■ WHAT IS NEEDED:
Take the entries below and print only the lines from the one with "Task: Toggle word wrap in the toolbar" through the one with "Given: Open the 画像 menu in header", exactly as they stand, both ends included.

-------- MATERIAL SHOWN

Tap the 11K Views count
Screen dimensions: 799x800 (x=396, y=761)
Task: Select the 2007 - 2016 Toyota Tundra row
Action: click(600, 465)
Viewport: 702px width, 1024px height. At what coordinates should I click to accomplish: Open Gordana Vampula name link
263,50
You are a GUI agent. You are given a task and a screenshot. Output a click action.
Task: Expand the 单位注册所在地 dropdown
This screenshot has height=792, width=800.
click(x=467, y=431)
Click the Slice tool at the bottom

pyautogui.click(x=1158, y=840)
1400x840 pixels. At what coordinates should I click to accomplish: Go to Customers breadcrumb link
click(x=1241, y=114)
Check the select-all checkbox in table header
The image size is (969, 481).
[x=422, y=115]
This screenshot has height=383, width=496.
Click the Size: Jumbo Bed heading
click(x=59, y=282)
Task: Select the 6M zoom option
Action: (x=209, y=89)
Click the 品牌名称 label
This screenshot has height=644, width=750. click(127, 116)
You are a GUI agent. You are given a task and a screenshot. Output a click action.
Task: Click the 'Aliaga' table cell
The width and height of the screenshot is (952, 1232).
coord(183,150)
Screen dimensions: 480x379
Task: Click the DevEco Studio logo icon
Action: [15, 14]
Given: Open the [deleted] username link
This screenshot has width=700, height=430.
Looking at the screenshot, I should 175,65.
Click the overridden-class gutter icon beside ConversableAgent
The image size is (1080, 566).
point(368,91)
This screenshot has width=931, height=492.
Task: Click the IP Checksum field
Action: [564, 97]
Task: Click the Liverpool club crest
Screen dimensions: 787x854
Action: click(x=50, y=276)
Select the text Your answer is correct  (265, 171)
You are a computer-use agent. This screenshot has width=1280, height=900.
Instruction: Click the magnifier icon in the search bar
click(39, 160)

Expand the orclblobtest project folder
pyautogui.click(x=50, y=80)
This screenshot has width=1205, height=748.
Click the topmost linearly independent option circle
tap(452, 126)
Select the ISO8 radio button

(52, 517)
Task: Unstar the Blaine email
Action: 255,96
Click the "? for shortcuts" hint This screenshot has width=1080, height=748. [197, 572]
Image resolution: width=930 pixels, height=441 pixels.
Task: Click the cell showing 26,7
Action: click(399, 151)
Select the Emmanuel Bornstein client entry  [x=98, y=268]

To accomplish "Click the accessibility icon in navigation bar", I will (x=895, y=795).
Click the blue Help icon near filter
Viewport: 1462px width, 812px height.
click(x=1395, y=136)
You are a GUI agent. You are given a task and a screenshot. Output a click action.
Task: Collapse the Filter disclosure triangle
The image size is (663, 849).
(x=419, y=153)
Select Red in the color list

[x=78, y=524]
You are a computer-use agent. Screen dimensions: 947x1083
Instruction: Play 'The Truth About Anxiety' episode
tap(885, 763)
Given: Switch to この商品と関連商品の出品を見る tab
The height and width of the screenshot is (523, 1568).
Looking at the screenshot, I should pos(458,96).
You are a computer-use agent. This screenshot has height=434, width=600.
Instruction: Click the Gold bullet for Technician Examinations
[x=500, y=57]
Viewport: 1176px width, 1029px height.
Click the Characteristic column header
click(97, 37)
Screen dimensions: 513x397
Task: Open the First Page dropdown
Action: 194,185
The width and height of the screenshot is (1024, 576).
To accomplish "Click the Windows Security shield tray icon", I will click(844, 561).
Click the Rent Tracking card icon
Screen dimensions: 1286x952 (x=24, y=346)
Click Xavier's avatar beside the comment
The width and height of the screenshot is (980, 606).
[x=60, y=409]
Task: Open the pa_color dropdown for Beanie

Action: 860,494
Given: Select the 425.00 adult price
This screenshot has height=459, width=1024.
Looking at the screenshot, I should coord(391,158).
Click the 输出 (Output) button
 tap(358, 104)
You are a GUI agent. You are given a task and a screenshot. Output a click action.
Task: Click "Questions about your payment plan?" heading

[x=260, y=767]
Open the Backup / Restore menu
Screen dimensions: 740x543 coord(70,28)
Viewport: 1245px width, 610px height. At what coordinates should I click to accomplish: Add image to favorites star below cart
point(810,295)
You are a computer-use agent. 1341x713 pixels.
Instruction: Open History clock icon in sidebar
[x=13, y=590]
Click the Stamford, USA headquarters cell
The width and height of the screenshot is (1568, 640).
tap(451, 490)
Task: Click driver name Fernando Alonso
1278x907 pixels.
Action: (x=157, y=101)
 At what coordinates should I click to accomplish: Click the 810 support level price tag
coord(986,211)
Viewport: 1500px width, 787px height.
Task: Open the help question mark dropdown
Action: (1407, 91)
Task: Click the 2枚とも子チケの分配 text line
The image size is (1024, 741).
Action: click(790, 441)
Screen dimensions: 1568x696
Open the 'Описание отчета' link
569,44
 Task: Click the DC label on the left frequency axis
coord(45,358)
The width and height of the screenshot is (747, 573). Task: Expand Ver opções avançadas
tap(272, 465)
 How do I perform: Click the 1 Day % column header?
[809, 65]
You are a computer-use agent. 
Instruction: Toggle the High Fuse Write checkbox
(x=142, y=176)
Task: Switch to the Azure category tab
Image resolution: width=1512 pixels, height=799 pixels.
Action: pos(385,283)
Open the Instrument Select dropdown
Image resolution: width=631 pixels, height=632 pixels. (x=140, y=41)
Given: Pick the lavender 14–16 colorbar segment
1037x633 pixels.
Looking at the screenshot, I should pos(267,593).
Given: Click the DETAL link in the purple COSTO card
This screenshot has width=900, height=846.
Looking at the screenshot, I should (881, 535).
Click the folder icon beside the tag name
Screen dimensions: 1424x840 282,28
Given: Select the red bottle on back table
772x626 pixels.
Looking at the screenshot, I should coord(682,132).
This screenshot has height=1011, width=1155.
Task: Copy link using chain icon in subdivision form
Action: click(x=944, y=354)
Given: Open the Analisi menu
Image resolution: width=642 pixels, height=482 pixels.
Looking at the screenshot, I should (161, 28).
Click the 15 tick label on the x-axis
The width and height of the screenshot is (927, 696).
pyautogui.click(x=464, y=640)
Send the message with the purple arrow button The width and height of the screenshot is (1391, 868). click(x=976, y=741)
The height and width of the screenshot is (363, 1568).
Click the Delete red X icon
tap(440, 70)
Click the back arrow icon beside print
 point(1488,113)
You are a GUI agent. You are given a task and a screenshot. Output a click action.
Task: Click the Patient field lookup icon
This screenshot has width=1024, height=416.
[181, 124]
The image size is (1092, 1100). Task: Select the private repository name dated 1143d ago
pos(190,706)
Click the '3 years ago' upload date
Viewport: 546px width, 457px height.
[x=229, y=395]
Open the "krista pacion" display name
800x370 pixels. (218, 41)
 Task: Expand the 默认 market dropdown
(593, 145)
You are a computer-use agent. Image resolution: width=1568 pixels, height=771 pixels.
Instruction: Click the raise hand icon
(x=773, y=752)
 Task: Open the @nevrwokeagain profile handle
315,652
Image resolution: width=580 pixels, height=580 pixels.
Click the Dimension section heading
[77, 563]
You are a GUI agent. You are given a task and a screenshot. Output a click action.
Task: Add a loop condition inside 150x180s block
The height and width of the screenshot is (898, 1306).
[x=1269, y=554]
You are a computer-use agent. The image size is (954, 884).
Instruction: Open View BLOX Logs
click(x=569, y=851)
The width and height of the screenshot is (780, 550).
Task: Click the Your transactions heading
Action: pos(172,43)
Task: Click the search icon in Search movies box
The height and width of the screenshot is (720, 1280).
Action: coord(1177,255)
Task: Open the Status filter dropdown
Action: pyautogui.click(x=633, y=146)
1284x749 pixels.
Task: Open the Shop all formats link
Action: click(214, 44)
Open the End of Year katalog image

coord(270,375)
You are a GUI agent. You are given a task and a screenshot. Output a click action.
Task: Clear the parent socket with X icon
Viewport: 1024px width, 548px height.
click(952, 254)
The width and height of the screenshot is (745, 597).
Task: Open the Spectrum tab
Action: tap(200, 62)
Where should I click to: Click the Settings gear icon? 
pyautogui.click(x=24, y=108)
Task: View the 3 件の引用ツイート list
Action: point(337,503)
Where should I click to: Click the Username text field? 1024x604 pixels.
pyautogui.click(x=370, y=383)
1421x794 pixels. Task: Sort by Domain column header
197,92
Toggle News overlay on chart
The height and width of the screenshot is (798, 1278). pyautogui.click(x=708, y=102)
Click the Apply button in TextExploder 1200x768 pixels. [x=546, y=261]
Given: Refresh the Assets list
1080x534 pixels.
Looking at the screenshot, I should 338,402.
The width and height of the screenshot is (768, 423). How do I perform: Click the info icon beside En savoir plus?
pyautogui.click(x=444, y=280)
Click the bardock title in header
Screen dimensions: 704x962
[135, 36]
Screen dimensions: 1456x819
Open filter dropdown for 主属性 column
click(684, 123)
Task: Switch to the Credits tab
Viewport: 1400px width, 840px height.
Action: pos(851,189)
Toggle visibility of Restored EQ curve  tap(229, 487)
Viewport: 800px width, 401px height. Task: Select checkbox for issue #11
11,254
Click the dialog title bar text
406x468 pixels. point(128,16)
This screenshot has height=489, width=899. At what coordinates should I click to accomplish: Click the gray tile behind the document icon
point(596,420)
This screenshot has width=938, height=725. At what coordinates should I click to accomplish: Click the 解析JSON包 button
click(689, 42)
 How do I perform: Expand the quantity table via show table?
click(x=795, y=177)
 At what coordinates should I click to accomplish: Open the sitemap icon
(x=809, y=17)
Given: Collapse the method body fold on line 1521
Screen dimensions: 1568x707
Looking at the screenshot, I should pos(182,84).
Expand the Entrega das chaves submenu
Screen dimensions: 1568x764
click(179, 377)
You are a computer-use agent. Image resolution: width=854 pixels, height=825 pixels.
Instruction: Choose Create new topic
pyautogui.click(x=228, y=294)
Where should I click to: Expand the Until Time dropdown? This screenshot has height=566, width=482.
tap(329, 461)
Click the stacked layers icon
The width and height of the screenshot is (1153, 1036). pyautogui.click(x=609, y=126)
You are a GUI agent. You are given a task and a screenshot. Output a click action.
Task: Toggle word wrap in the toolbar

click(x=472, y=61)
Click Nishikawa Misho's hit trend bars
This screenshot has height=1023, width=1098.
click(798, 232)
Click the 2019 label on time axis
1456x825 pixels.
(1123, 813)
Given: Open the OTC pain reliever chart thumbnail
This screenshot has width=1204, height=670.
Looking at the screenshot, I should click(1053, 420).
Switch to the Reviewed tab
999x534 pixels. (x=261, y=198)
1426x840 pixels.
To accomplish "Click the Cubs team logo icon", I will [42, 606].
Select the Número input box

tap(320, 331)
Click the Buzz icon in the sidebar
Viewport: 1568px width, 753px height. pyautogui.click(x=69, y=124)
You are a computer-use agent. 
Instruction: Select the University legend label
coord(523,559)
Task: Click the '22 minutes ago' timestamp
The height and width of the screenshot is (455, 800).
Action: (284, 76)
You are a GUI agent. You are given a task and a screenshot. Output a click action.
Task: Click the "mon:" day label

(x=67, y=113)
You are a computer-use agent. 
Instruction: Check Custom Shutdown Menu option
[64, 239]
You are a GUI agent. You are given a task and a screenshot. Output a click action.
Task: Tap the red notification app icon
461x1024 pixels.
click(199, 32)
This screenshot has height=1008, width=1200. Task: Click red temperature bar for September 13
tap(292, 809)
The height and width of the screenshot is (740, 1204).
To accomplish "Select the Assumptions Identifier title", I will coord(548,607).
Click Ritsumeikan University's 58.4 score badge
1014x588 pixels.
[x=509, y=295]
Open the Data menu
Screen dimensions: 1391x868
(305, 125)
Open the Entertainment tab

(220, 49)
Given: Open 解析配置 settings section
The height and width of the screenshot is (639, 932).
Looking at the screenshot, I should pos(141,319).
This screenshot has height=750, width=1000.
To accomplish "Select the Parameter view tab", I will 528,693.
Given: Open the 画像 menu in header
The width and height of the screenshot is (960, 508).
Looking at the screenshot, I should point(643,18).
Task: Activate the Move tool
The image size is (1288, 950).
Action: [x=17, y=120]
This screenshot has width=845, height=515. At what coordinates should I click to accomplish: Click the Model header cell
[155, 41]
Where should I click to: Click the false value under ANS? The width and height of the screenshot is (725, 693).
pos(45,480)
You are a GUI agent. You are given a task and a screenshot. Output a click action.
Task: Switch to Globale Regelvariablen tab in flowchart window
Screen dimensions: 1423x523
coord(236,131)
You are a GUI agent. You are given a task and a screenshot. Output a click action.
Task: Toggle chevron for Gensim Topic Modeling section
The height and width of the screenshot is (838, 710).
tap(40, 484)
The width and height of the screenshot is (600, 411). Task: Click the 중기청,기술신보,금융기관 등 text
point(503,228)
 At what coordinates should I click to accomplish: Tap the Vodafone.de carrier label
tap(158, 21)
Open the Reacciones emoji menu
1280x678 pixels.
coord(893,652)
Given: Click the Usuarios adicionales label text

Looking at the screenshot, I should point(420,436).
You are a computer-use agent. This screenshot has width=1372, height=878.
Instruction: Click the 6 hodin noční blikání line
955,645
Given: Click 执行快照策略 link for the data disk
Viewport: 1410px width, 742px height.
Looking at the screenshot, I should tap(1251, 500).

----------------

■ TASK RESPONSE:
Task: Toggle word wrap in the toolbar

click(x=472, y=61)
Click Nishikawa Misho's hit trend bars
This screenshot has height=1023, width=1098.
click(798, 232)
Click the 2019 label on time axis
1456x825 pixels.
(1123, 813)
Given: Open the OTC pain reliever chart thumbnail
This screenshot has width=1204, height=670.
Looking at the screenshot, I should click(1053, 420).
Switch to the Reviewed tab
999x534 pixels. (x=261, y=198)
1426x840 pixels.
To accomplish "Click the Cubs team logo icon", I will [42, 606].
Select the Número input box

tap(320, 331)
Click the Buzz icon in the sidebar
Viewport: 1568px width, 753px height. pyautogui.click(x=69, y=124)
You are a computer-use agent. 
Instruction: Select the University legend label
coord(523,559)
Task: Click the '22 minutes ago' timestamp
The height and width of the screenshot is (455, 800).
Action: (284, 76)
You are a GUI agent. You are given a task and a screenshot. Output a click action.
Task: Click the "mon:" day label

(x=67, y=113)
You are a computer-use agent. 
Instruction: Check Custom Shutdown Menu option
[64, 239]
You are a GUI agent. You are given a task and a screenshot. Output a click action.
Task: Tap the red notification app icon
461x1024 pixels.
click(199, 32)
This screenshot has height=1008, width=1200. Task: Click red temperature bar for September 13
tap(292, 809)
The height and width of the screenshot is (740, 1204).
To accomplish "Select the Assumptions Identifier title", I will coord(548,607).
Click Ritsumeikan University's 58.4 score badge
1014x588 pixels.
[x=509, y=295]
Open the Data menu
Screen dimensions: 1391x868
(305, 125)
Open the Entertainment tab

(220, 49)
Given: Open 解析配置 settings section
The height and width of the screenshot is (639, 932).
Looking at the screenshot, I should pos(141,319).
This screenshot has height=750, width=1000.
To accomplish "Select the Parameter view tab", I will 528,693.
Given: Open the 画像 menu in header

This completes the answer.